Flamengo forced to play Rio final outside of the state after Botafogo refused permission to use their rented ground
Tim Vickery’s Notes from South America
The big news should have been the magnificent goal that Vinicius Junior scored for Flamengo in the Rio de Janeiro derby against Botafogo. Cutting in from the left onto his stronger right foot, he curled a superb shot into the far top corner, clinching a 3-1 win for his side.
It was an indication of the quality of a 17-year-old who is already bound for Europe. Real Madrid caused a splash last year when they agreed to pay an astonishing 45 million Euros for such an unproven talent. Still with Flamengo, Vinicius is having to grow up in public. He is, understandably, very raw. There are attempted tricks that go wrong, moments when he tries to do everything in too much of a hurry and plenty of badly chosen options. But when he gets it right, as he did in that goal against Botafogo, there is a glimpse of a player who might be on his way towards tipping the balance at the highest level.

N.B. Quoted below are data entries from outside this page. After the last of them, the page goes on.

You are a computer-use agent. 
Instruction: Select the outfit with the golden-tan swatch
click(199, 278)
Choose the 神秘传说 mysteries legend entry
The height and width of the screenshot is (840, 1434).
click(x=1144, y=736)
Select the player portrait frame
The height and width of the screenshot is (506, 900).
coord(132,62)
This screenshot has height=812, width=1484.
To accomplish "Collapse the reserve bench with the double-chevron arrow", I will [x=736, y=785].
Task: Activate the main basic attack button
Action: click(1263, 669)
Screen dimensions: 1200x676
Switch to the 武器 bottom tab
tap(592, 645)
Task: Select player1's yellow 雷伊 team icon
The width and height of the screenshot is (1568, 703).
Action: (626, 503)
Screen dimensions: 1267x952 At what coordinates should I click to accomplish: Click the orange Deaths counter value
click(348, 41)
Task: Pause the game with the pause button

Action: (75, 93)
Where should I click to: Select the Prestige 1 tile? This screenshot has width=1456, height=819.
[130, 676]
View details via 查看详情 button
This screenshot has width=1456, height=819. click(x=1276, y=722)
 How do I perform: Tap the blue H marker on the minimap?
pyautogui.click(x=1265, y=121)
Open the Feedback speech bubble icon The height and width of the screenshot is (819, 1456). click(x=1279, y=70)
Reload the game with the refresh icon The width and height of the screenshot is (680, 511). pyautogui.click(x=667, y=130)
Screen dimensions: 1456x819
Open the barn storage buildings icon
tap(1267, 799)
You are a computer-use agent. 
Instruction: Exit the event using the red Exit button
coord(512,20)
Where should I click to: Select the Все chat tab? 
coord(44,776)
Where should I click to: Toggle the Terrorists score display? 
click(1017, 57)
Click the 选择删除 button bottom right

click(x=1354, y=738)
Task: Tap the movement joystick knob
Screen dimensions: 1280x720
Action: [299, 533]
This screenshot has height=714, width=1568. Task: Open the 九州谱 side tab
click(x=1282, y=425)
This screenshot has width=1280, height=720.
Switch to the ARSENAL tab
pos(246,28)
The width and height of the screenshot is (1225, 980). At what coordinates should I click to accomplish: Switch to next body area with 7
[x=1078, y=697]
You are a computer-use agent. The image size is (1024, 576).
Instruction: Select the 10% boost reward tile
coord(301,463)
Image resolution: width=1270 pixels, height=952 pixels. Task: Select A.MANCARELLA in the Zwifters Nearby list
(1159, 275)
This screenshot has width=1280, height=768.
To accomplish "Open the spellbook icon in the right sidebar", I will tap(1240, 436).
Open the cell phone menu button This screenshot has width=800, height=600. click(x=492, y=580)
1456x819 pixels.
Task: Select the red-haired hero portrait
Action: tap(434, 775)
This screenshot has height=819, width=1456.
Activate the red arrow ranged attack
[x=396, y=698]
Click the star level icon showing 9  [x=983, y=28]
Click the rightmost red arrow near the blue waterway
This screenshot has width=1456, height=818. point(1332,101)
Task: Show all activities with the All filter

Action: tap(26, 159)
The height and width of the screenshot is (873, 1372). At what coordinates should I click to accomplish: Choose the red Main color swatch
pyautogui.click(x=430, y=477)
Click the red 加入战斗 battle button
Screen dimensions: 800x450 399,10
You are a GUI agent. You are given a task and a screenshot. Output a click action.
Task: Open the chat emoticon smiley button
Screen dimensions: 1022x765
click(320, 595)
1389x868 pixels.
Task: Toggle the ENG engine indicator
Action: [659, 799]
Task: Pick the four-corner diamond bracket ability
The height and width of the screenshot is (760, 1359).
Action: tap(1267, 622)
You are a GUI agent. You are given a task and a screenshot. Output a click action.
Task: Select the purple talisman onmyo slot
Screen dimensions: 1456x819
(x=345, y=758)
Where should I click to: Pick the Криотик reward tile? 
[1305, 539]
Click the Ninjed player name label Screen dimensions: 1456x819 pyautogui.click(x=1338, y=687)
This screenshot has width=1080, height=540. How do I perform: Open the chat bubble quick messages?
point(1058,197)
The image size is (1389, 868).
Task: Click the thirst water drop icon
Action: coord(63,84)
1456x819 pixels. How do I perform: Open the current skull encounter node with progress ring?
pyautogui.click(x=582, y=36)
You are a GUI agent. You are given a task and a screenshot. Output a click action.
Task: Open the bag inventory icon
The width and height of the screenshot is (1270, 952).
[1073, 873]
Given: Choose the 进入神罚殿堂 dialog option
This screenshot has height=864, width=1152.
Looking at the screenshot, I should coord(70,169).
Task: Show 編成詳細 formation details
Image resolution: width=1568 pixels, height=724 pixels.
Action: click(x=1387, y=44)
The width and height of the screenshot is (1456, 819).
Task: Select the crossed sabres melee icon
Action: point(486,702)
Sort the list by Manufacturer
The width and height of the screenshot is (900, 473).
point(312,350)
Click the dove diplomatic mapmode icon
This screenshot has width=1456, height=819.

The goal, however, was overshadowed by the celebration. Vinicius wheeled away in triumph and rubbed his eyes in an imaginary cry – this setting off a diplomatic incident between the old Rio rivals.
A decade ago, after a defeat to Flamengo, the entire Botafogo team, plus the coach and the president, made a joint appearance at the press conference to complain about the refereeing. Many of them were in tears – and ever since this has been a motive for Botafogo to be taunted by other fans.
The false tears of Vinicius Junior, then, touched a raw nerve. This latest Flamengo victory came in a local semi-final. But where would the final take place?
The Maracana, still with its future uncertain, is currently unavailable because it has been hosting musical shows. The alternative venue for a big local match is the stadium built for the 2007 Pan-American Games and used for the athletics in the 2016 Olympics. But the Engenhao – after the area in which the ground is located – or the Nilton Santos – to give the place its new official name – is being rented out by Botafogo. And, outraged at the provocation of a 17-year-old’s goal celebration, Botafogo refused to allow Flamengo to use the stadium. A Rio de Janeiro final (Flamengo against Boavista) took place on Sunday outside the state of Rio – it was held in the neighbouring state of Espirito Santo.
Apart from the obvious absurdity of the situation, this is depressing on a number of levels.
The first one is that Botafogo really should not have the right to make such a decision. They rent the ground. They did not pay for its construction. The money came from tax-payers – and since Flamengo supporters are considerably more numerous than those of Botafogo, it would seem fair to assume that Flamengo fans made the greatest contribution. For showpiece occasions the stadium should be available to all local clubs.
The second is that Botafogo find themselves in a difficult financial situation. Their reduced budget team has performed above expectations over the previous 18 months, but they have made a disappointing start to the year. They have already sacked one coach, and look set to have a tough time over the next few months. Any extra revenue would be welcome, and the club would receive for letting their stadium out for the Flamengo-Boavista final. The club’s infantile display of wounded pride worked against their own interests.
And the third level of depression is the deepest. Brazilian football is operating massively below its potential, in large part because of an insane calendar imposed on the first division clubs by the CBF, the local FA. The obvious solution would be for the clubs to break away and organise their own championship on more rational lines. But with the mentality of those who currently run the clubs, any such display of unity would not seem to be the remotest possibility.
Still run on a social club basis, the presidents are elected figures – and such a system almost unfailingly tends to encourage demagogic playing to the gallery, treating local rivals as enemies rather than as business partners.
Indeed, Sunday threw up further evidence of the type of hostility generated by big Brazilian derbies. The Vitoria v Bahia clash in Salvador ended 11 minutes early. Following a mass brawl a grand total of nine players were sent off, and Vitoria were left without enough of a team to proceed with the game.
Fortunately in Rio by the end of the week cooler heads had prevailed. Flamengo were left without an option for their debut match in the Libertadores Cup against River Plate next week – a game that will take place behind closed doors (punishment for Flamengo fans rioting last December in the final of the Sudamericana Cup). This time Botafogo have ceded, allowing Flamengo to use the Nilton Santos.
And Flamengo will swagger in as champions of the Taca Guanabara – in effect the first half of the Rio State Championship. On Sunday they beat Boavista 2-0. The second and clinching goal came from Vinicius Junior, getting the slightest of touches on a ball that was probably goal bound and celebrating the first title of his senior career.